Texting, talking to a passenger, eating a quick lunch, searching for radio stations, and daydreaming all have something in common. They’re all common distractions we face when driving. You may have done a few of these yourself at one time or another. Many of us are susceptible to distracted driving, and some of those distractions lead to tragedy. If you’ve suffered damage at the hands of a distracted driver, you need to know your options.
As always, there are a few things you should do after an accident. Before you sue distracted drivers, make sure you check yourself for injuries, trade information, take pictures, file a police report, and call your insurance company. Once you’ve done all that, you can file your claim against a distracted driver.
Types of Distracted Driving
The state of Florida splits distracted driving into three distinct categories:
1.Manual Distraction: Taking hands off the wheel.
- Examples: Eating, adjusting the fans, texting, etc.
2. Visual Distraction: Taking eyes off the road.
- Examples: Reading a text, looking at the GPS, or adjusting a DVD player.
3. Cognitive Distraction: Shifting the main focus away from driving.
- Examples: Contemplating personal issues, daydreaming, or listening to music.
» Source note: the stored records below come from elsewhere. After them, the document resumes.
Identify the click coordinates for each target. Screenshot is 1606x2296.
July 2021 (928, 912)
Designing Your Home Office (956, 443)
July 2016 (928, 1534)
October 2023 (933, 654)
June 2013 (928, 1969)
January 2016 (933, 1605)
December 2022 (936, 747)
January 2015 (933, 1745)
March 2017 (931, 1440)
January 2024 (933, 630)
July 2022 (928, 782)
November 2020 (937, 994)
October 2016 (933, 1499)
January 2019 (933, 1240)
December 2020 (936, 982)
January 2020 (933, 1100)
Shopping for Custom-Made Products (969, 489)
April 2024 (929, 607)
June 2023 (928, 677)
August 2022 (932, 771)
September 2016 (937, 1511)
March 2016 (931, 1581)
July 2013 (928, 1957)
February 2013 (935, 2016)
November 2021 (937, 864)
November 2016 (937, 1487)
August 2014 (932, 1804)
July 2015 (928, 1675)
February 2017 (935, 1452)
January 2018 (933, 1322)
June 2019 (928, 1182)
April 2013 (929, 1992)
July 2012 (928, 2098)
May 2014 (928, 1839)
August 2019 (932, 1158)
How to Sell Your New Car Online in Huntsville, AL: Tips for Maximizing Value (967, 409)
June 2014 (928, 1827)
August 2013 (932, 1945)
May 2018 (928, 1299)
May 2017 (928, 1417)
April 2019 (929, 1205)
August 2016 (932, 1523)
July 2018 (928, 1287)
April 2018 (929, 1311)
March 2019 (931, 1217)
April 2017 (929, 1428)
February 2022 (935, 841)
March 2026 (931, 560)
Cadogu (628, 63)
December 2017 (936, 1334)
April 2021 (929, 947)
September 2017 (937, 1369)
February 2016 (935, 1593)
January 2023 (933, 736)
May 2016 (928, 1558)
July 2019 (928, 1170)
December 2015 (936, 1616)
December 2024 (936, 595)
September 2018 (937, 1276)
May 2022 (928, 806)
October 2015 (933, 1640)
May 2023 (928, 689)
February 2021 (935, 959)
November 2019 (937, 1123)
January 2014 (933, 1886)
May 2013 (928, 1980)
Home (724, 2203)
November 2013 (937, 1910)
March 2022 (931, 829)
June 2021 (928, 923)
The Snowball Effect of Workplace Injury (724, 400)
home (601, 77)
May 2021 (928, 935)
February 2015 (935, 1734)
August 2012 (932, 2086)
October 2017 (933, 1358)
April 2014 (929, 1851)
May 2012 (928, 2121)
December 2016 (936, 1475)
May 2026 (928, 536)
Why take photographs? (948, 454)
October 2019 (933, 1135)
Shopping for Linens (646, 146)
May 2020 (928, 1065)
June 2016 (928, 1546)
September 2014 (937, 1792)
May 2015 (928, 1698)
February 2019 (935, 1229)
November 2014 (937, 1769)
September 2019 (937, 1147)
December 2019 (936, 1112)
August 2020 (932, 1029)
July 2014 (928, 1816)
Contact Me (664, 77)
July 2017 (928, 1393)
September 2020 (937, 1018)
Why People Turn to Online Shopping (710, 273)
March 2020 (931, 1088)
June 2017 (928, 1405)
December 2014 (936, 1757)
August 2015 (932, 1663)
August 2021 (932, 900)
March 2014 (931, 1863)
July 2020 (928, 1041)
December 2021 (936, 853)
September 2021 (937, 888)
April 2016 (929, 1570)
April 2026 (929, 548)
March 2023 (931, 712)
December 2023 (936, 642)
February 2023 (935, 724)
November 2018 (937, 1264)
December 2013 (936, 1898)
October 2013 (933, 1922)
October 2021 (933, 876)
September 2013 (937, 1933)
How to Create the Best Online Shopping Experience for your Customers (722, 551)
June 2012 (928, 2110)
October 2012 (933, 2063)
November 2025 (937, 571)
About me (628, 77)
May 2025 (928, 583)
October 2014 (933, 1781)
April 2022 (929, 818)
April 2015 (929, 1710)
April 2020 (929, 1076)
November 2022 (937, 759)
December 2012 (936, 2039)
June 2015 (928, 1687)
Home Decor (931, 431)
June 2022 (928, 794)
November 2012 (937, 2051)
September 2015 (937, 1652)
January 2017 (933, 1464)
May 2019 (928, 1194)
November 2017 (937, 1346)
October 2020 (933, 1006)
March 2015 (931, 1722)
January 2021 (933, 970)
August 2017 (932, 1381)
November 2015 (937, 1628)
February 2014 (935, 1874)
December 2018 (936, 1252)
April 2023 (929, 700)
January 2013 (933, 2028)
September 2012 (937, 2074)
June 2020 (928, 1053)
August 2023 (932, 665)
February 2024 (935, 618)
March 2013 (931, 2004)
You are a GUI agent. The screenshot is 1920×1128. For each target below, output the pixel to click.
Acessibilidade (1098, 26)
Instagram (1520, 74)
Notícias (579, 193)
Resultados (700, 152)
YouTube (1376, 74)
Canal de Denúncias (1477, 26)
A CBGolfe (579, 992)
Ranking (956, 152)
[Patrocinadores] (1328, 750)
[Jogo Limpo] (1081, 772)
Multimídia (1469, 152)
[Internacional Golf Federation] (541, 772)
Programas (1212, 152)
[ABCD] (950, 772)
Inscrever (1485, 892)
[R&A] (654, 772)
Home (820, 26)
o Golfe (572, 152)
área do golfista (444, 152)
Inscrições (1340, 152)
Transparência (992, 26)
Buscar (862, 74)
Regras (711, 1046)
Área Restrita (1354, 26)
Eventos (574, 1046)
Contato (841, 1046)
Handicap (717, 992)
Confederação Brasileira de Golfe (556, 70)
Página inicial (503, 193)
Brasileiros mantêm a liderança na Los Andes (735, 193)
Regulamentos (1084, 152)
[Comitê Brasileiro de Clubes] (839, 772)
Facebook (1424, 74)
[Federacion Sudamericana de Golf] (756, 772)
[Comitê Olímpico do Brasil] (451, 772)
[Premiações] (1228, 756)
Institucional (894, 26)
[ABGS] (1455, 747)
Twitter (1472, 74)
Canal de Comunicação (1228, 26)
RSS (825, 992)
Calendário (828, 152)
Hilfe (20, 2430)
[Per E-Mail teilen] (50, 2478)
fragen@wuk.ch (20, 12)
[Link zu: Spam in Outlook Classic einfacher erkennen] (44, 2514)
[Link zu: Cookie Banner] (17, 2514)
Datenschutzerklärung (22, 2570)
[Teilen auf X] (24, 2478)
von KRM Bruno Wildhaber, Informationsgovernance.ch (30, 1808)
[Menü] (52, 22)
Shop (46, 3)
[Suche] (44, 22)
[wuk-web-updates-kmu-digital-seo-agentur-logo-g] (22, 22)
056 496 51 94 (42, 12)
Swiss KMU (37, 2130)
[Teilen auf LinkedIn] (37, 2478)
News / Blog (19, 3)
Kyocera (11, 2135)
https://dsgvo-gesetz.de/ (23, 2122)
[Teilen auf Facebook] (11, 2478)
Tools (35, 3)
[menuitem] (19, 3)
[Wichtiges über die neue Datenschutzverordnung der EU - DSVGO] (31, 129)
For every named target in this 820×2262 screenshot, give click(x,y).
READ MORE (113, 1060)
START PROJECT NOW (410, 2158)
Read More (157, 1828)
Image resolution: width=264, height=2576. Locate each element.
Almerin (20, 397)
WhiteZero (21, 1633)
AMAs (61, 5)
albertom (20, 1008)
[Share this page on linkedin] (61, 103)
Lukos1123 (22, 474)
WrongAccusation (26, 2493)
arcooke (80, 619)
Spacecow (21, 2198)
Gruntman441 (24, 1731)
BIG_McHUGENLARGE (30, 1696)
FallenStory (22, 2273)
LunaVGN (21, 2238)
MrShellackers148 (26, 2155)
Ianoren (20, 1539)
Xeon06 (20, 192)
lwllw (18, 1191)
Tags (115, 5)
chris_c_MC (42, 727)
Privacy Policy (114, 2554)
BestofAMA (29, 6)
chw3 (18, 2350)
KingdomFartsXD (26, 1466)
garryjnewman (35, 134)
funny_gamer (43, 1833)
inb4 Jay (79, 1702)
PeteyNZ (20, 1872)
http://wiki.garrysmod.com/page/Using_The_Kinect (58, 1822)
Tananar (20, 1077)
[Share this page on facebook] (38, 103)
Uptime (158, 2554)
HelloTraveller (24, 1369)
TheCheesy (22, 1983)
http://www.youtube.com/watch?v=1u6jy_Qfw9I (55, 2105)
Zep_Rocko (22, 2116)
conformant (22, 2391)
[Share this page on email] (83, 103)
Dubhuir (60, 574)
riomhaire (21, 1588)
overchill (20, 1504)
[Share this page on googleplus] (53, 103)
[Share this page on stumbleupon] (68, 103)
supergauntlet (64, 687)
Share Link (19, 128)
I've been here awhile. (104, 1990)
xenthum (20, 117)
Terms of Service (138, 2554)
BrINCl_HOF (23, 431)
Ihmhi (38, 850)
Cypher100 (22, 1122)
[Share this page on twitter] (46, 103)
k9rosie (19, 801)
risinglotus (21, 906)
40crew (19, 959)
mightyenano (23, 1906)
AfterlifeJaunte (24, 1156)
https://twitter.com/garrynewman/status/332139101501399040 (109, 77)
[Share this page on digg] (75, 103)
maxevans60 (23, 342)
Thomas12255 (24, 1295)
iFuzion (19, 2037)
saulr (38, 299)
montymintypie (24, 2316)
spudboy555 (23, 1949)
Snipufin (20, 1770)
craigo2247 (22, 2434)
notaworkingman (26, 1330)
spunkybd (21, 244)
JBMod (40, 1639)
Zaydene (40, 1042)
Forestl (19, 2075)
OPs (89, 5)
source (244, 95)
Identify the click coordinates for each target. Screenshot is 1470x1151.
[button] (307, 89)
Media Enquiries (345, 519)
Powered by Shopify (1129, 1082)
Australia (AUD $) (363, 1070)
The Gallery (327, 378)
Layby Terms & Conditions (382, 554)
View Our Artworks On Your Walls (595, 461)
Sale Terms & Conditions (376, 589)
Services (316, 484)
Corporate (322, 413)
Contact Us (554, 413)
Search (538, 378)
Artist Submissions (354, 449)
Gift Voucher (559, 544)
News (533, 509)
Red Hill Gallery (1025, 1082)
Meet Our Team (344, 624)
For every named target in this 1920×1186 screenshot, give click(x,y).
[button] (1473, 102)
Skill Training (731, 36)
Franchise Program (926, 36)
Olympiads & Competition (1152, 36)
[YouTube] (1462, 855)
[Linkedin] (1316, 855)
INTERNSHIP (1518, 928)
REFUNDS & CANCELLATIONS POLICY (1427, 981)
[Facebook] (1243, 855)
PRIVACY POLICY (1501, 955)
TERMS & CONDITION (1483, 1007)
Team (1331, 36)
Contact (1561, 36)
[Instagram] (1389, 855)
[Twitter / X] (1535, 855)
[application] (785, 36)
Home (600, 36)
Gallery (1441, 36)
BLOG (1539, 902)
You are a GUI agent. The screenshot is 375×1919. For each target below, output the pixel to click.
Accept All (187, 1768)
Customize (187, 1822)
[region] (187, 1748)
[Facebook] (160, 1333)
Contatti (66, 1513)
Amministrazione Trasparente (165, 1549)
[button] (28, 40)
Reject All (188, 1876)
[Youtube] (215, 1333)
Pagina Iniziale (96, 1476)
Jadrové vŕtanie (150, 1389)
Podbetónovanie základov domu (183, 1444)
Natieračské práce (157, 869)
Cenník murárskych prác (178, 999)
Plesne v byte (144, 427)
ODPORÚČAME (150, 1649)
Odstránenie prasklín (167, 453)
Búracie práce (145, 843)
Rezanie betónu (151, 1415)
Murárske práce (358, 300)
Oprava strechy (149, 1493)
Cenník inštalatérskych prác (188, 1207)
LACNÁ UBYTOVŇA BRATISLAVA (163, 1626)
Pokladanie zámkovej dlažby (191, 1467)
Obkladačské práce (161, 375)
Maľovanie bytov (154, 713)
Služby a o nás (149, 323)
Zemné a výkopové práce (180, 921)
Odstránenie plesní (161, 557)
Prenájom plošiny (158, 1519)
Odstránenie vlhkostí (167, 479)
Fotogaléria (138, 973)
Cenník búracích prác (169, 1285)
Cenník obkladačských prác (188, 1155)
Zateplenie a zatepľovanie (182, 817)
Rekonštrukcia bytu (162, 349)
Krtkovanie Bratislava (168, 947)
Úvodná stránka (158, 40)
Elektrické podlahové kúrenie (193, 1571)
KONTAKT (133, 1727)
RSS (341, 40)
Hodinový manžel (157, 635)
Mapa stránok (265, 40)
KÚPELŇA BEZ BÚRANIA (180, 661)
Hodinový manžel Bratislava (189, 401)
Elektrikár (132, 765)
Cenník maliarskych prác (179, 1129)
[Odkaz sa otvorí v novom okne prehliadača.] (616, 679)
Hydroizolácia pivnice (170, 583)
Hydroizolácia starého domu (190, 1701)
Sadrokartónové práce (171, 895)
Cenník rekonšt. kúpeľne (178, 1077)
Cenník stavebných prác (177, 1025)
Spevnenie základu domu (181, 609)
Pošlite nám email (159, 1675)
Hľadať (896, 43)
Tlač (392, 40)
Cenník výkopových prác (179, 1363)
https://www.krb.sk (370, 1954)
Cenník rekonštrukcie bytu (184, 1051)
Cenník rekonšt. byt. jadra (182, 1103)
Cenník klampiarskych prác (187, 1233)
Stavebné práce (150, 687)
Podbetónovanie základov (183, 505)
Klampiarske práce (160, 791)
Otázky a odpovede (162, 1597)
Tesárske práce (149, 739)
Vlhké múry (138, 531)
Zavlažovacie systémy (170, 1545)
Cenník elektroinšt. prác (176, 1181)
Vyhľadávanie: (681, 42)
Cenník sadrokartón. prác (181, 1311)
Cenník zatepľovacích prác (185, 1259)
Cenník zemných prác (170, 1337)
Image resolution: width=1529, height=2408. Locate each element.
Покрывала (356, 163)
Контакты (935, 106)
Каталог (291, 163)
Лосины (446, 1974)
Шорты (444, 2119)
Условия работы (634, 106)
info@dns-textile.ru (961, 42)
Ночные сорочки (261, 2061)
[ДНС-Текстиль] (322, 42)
The Consequences of Distracted Driving
As you can see, almost anything can be considered a driving distraction. Under Florida law, even thinking about things other than driving can count as distracted driving. In fact, according to a study from a Pennsylvanian insurance company, more than half of all fatal car crashes are the result of cognitive distractions and daydreaming. By comparison, the study states that cellphone use is responsible for 1 in 7 fatal accidents.
The key to making a damages claim is demonstrating that the crash wouldn’t have happened if not for the distraction. In some cases, this is easily verifiable. A properly filed police report can provide evidence that the distracted driver was eating while driving. Lawyers can examine phone records to determine if the at-fault driver was texting while driving.
Can You Sue a Distracted Driver?
The most important step to filing a claim against a distracted driver is finding an experienced auto accident attorney. An attorney knows how to evaluate all the evidence and can help determine whether the at-fault driver was distracted at the time of the crash.
If you believe your car accident was the result of distracted driving and you’d like an experienced Stuart auto attorney to evaluate your case, please send us an email or call (866) 675-4427 at your earliest convenience.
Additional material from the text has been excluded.